Sequential Logic Simplification Algorithms

Combinational logic is simplified using Quine Quine–McCluskey or Espresso algorithms, or enhanced variants thereof, that generate multi-output, multi-level logic with minimised area, speed, power or testability.

Looking at state re-coding in general, we find similar or the same metrics that might be minimised, as well as some notion of the total number of state-holding flip-flops that we seek to reduce. Converting to one-hot coding can improve speed at the expense of area and converting to a binary encoding reduces state at the expense of speed. However, this sort of re-coding is not actually state minimisation.

A finite-state machine may have more states than it needs to perform its observable function because some states are totally equivalent to others in terms of output function and subsequenct behaviour. Note that one-hot coding does not increase the reachable state space and so is not an example of that sort of redundancy.

Sequential logic minimisation involves finding classes of equivalent states and re-writing the next state function to use just one member of each equivalence class.

A Moore machine can be simplified by the following baseline procedure:

Alternative algorithm: start with one partition per state and repeatedly conglomerate. Recent algorithms use a mixture of the two approaches.

One future use of this sort of procedure might be generate an instruction set simulator for a processor from its full RTL RTL implementation. This sort of de-pipelining would give a non-cycle accurate, higher-level model that runs much faster in simulation.

Automated Stimulus Generation

Simulations and test programs require stimulus. This is a sequence of input signals, including clock and reset, that exercise the design.

Given that formal specifications for many of the input port protocols might exist, one can consider automatic generation of the stimulus, from random sources, within the envelope defined by the formal specification. Several commercial products do this, including Verisity's Specman Elite, Synopsys Vera.

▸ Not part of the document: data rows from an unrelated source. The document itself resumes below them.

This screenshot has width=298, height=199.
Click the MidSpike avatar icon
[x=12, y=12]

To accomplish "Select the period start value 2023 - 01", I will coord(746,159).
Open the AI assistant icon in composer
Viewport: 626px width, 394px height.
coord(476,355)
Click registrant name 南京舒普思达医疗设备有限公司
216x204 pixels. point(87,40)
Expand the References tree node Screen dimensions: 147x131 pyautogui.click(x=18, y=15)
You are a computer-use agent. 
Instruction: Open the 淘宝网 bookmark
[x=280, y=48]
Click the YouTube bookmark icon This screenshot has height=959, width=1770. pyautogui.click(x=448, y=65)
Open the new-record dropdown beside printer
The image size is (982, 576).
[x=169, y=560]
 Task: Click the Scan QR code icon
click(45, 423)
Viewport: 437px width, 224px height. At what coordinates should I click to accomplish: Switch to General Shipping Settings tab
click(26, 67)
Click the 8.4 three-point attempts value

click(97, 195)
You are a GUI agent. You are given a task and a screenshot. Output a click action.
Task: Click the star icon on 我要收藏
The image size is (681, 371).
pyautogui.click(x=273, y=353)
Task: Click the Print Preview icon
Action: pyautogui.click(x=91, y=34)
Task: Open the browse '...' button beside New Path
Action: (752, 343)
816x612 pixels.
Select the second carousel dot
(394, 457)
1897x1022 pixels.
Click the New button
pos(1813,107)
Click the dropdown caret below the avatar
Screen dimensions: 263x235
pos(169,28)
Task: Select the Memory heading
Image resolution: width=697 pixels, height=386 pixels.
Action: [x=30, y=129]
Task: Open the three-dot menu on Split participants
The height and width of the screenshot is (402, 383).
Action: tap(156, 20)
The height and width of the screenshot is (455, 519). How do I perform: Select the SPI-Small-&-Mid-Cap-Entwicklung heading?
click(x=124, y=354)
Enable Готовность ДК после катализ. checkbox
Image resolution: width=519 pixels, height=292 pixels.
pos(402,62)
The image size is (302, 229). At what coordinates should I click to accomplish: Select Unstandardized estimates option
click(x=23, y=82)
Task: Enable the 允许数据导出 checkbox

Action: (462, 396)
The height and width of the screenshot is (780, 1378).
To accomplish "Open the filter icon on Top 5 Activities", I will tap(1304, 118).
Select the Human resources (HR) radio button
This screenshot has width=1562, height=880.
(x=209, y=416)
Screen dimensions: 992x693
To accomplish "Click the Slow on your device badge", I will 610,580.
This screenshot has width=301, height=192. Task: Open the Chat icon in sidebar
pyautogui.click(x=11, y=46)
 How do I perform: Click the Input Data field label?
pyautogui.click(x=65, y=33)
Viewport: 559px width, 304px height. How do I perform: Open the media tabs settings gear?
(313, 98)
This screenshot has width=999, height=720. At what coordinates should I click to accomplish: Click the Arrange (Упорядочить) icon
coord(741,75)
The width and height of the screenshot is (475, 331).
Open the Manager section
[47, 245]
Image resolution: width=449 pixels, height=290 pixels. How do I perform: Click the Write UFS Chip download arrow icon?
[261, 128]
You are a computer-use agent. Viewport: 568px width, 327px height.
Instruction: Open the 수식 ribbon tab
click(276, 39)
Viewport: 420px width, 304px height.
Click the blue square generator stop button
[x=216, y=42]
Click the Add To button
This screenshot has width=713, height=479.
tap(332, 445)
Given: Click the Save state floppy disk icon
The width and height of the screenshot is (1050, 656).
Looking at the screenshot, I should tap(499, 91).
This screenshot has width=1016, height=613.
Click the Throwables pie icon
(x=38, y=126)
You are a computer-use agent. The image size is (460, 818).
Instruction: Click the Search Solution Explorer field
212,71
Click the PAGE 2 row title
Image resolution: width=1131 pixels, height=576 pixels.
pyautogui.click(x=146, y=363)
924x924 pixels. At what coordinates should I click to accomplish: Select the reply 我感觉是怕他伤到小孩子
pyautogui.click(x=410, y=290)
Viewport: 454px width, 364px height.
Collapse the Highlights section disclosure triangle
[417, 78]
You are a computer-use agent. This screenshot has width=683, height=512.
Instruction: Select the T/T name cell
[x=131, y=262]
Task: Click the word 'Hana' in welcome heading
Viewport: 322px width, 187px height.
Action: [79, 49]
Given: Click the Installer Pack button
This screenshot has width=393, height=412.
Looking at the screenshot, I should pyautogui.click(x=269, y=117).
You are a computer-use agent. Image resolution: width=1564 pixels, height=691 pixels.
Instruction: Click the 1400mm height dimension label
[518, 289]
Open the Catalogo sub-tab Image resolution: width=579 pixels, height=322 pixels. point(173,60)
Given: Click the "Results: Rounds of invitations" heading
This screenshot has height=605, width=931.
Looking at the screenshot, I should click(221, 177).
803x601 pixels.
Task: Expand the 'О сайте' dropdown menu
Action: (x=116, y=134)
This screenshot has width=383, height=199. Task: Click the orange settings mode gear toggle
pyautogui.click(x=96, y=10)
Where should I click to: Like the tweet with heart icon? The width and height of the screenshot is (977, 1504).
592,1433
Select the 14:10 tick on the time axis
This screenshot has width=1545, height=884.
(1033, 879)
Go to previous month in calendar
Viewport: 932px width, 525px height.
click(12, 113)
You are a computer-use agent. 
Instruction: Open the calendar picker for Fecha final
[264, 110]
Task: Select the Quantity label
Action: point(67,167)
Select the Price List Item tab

Here is an example of some code in Specman's own language, called 'e', that defines a frame format used in networking. Testing will be inside envelope defined by keep statement.

struct frame {
  llc: LLCHeader;
  destAddr: uint (bits:48);
  srcAddr: uint (bits:48);
  size: int;  
  payload: list of byte;           
  keep payload.size() in [0..size];  };

Sequences of bits that conform to the frame structure are accepted at an input port of the design under test.

An heirarchy of specifications and constraints is supported. One can compose and extend one specification to reduce its possible behaviours:

  extend frame { keep size == 0;  };


ABD today is often focussed on saftey and liveness properties of systems and formal specifications of the protocols at the ports of a system. However, there are many other useful properties we might want to ensure or reason about, such as those involving counting and/or data conservation. These are less-well embodied in contemporary tools.

Formal methods are taking over from simulation, with the percentage of bugs being found by formal methods growing. However, there is a lack of formal design entry. Low-level languages such as Verilog do not seamlessly mix with automatic synthesis from formal specification and so double-entry of designs is common.